[Saved entries]

----

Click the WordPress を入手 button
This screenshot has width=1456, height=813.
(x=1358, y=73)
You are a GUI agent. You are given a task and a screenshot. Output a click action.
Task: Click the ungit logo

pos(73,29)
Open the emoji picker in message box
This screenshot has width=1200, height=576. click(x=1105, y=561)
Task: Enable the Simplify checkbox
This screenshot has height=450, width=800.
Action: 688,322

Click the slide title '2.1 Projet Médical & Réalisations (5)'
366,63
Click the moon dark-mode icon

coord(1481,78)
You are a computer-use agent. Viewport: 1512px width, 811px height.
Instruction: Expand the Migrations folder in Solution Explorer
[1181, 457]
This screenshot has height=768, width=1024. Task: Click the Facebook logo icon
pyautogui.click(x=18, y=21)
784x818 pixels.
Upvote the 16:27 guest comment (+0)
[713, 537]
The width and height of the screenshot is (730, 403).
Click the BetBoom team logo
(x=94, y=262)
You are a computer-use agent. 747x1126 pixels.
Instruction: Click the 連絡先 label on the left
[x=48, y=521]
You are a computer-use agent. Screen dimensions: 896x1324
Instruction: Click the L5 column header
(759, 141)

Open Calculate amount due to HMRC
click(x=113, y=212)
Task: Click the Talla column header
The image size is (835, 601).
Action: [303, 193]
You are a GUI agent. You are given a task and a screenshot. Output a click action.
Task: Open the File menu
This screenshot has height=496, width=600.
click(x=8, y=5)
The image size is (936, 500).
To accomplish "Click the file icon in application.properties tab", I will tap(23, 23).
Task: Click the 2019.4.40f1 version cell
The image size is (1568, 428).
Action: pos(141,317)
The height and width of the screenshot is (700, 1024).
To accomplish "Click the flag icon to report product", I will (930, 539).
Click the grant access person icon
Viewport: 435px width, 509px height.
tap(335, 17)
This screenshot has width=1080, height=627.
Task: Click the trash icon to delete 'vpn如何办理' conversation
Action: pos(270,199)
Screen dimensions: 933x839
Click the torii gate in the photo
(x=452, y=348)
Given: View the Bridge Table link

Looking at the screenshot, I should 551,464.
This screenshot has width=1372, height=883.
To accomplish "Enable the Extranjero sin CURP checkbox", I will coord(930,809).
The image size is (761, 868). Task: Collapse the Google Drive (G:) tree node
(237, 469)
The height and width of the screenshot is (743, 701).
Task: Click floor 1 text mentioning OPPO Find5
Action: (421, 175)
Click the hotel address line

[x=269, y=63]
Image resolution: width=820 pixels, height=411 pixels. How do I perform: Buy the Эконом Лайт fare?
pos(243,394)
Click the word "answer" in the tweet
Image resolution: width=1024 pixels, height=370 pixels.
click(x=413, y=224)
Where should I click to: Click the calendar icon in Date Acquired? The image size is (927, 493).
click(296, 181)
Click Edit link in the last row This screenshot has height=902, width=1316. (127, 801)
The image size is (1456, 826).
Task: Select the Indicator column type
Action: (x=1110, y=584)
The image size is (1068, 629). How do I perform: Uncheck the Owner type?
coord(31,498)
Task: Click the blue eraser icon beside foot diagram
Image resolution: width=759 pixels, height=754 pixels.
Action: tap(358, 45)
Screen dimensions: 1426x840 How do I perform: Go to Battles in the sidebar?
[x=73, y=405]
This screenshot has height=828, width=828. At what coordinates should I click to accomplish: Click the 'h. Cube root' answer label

----

_INSTRUCTIONS FOR THE TASK:_ Exact copies of all entries are what's needed here.

_REPLY TO THE TASK:_
Click the WordPress を入手 button
This screenshot has width=1456, height=813.
(x=1358, y=73)
You are a GUI agent. You are given a task and a screenshot. Output a click action.
Task: Click the ungit logo

pos(73,29)
Open the emoji picker in message box
This screenshot has width=1200, height=576. click(x=1105, y=561)
Task: Enable the Simplify checkbox
This screenshot has height=450, width=800.
Action: 688,322

Click the slide title '2.1 Projet Médical & Réalisations (5)'
366,63
Click the moon dark-mode icon

coord(1481,78)
You are a computer-use agent. Viewport: 1512px width, 811px height.
Instruction: Expand the Migrations folder in Solution Explorer
[1181, 457]
This screenshot has height=768, width=1024. Task: Click the Facebook logo icon
pyautogui.click(x=18, y=21)
784x818 pixels.
Upvote the 16:27 guest comment (+0)
[713, 537]
The width and height of the screenshot is (730, 403).
Click the BetBoom team logo
(x=94, y=262)
You are a computer-use agent. 747x1126 pixels.
Instruction: Click the 連絡先 label on the left
[x=48, y=521]
You are a computer-use agent. Screen dimensions: 896x1324
Instruction: Click the L5 column header
(759, 141)

Open Calculate amount due to HMRC
click(x=113, y=212)
Task: Click the Talla column header
The image size is (835, 601).
Action: [303, 193]
You are a GUI agent. You are given a task and a screenshot. Output a click action.
Task: Open the File menu
This screenshot has height=496, width=600.
click(x=8, y=5)
The image size is (936, 500).
To accomplish "Click the file icon in application.properties tab", I will tap(23, 23).
Task: Click the 2019.4.40f1 version cell
The image size is (1568, 428).
Action: pos(141,317)
The height and width of the screenshot is (700, 1024).
To accomplish "Click the flag icon to report product", I will (930, 539).
Click the grant access person icon
Viewport: 435px width, 509px height.
tap(335, 17)
This screenshot has width=1080, height=627.
Task: Click the trash icon to delete 'vpn如何办理' conversation
Action: pos(270,199)
Screen dimensions: 933x839
Click the torii gate in the photo
(x=452, y=348)
Given: View the Bridge Table link

Looking at the screenshot, I should 551,464.
This screenshot has width=1372, height=883.
To accomplish "Enable the Extranjero sin CURP checkbox", I will coord(930,809).
The image size is (761, 868). Task: Collapse the Google Drive (G:) tree node
(237, 469)
The height and width of the screenshot is (743, 701).
Task: Click floor 1 text mentioning OPPO Find5
Action: (421, 175)
Click the hotel address line

[x=269, y=63]
Image resolution: width=820 pixels, height=411 pixels. How do I perform: Buy the Эконом Лайт fare?
pos(243,394)
Click the word "answer" in the tweet
Image resolution: width=1024 pixels, height=370 pixels.
click(x=413, y=224)
Where should I click to: Click the calendar icon in Date Acquired? The image size is (927, 493).
click(296, 181)
Click Edit link in the last row This screenshot has height=902, width=1316. (127, 801)
The image size is (1456, 826).
Task: Select the Indicator column type
Action: (x=1110, y=584)
The image size is (1068, 629). How do I perform: Uncheck the Owner type?
coord(31,498)
Task: Click the blue eraser icon beside foot diagram
Image resolution: width=759 pixels, height=754 pixels.
Action: tap(358, 45)
Screen dimensions: 1426x840 How do I perform: Go to Battles in the sidebar?
[x=73, y=405]
This screenshot has height=828, width=828. At what coordinates should I click to accomplish: Click the 'h. Cube root' answer label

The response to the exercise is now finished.